Copy, without a single change, each line from the one that holds "Task: Open the" to the bottom of the entries below, and drop any pictures.

# # # # # # #

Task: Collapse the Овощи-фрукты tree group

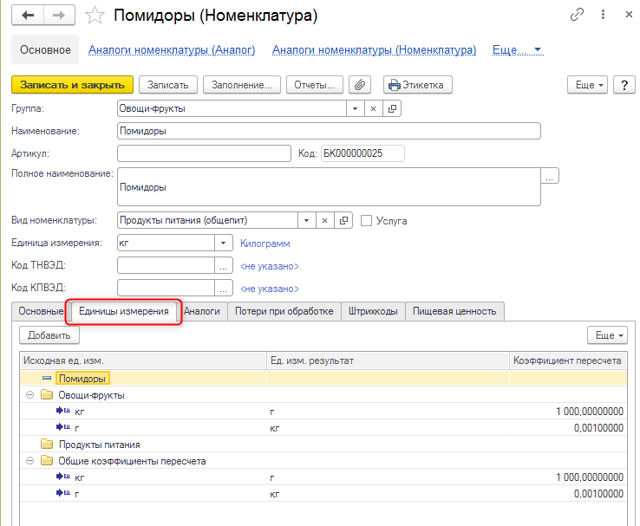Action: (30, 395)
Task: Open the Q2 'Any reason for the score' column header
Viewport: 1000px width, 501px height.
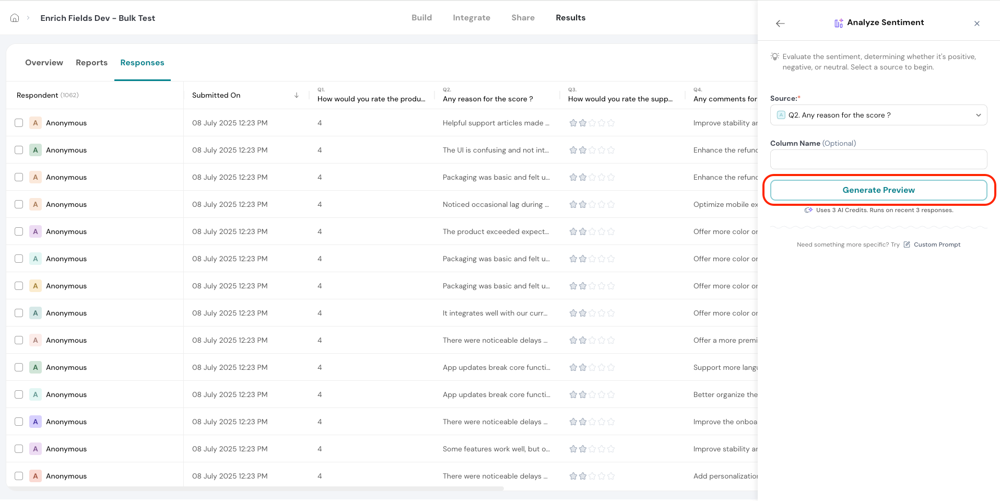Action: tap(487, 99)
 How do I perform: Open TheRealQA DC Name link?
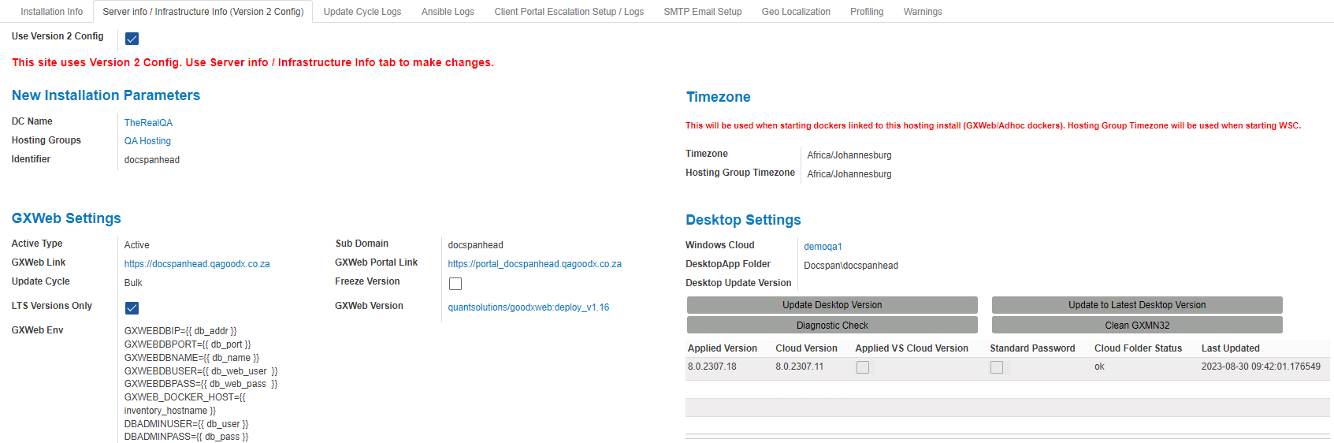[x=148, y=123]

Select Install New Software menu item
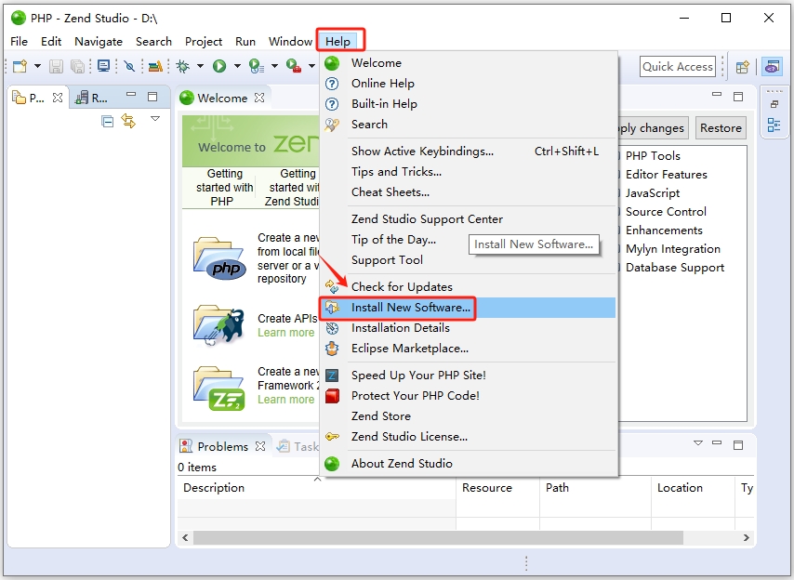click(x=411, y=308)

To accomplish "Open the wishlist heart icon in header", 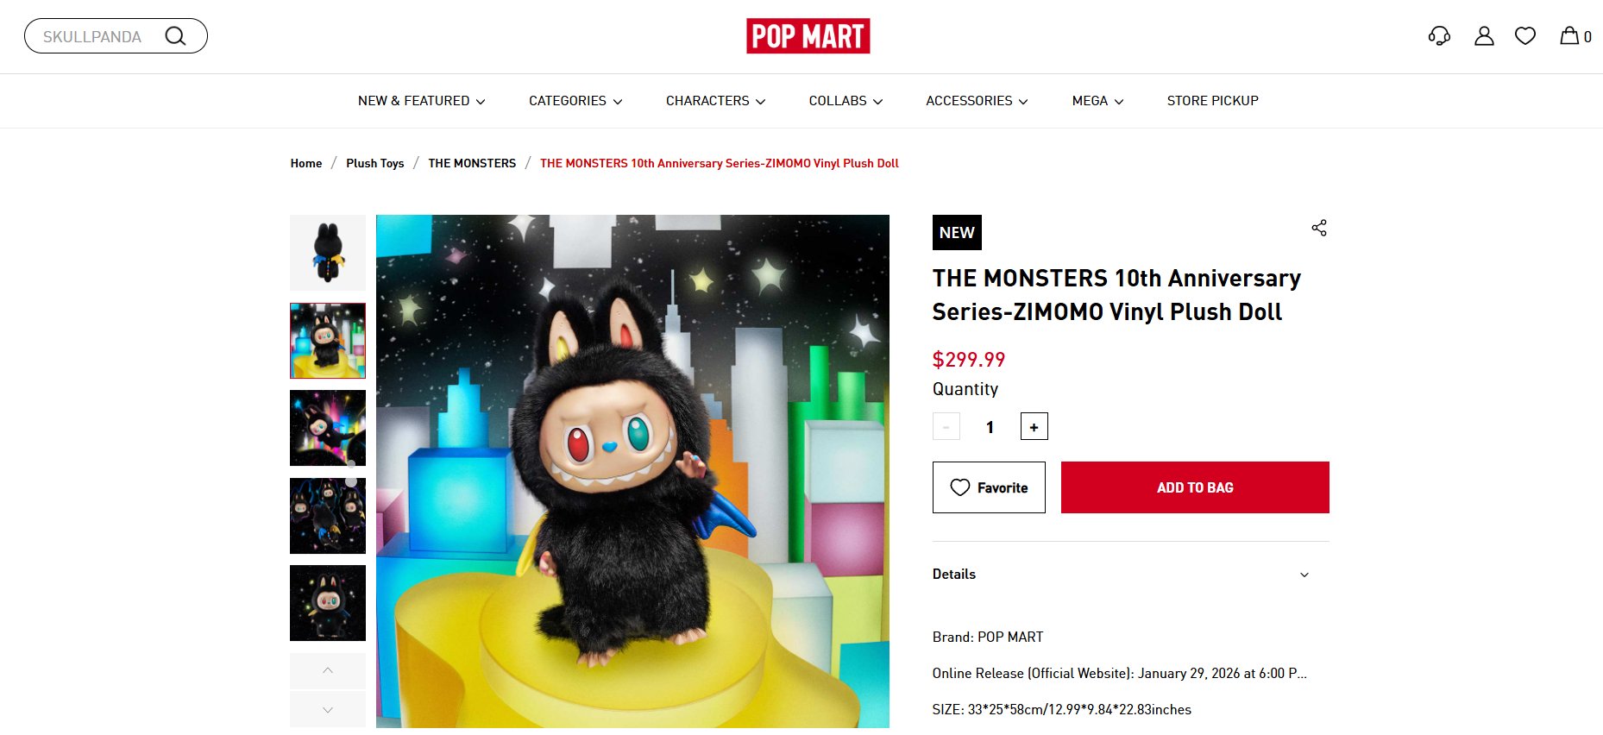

# # # # # # #

### Output
Task: Open the Q2 'Any reason for the score' column header
Viewport: 1000px width, 501px height.
Action: tap(487, 99)
 How do I perform: Open TheRealQA DC Name link?
[x=148, y=123]

Select Install New Software menu item
click(x=411, y=308)

To accomplish "Open the wishlist heart icon in header", 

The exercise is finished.